Work task:
The line that contains "Given: Select the 83% cell under 2019" marks the end: retype the data below exactly from its first line through that line.

Exercise input:
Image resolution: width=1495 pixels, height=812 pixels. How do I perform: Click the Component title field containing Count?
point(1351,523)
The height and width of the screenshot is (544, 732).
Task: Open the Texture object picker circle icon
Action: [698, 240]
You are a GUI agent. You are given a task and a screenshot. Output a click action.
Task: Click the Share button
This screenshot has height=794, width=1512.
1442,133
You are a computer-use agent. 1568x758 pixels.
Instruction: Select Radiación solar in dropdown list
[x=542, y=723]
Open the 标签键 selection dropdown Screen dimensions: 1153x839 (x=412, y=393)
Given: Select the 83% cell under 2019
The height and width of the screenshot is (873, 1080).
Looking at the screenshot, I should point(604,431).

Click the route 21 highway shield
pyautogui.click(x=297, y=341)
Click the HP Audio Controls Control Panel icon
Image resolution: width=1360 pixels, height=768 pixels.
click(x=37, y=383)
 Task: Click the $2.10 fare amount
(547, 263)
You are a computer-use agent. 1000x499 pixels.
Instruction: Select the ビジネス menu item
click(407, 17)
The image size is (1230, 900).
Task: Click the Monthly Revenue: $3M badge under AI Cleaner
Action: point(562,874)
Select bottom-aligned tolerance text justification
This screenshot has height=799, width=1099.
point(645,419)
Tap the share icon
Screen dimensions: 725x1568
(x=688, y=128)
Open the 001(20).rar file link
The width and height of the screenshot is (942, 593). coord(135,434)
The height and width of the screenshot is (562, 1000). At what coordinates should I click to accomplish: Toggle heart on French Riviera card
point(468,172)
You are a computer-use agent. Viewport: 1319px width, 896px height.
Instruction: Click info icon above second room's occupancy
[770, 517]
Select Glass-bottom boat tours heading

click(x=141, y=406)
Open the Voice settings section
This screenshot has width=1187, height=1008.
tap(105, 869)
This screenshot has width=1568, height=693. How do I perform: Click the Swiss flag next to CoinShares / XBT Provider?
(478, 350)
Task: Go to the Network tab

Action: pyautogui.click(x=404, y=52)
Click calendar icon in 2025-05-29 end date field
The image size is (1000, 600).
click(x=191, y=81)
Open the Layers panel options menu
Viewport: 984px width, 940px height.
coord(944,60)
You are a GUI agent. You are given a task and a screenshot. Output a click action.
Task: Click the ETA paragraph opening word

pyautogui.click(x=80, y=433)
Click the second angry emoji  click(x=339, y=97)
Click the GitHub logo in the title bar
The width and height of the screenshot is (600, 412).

Expected answer:
Image resolution: width=1495 pixels, height=812 pixels. How do I perform: Click the Component title field containing Count?
point(1351,523)
The height and width of the screenshot is (544, 732).
Task: Open the Texture object picker circle icon
Action: [698, 240]
You are a GUI agent. You are given a task and a screenshot. Output a click action.
Task: Click the Share button
This screenshot has height=794, width=1512.
1442,133
You are a computer-use agent. 1568x758 pixels.
Instruction: Select Radiación solar in dropdown list
[x=542, y=723]
Open the 标签键 selection dropdown Screen dimensions: 1153x839 (x=412, y=393)
Given: Select the 83% cell under 2019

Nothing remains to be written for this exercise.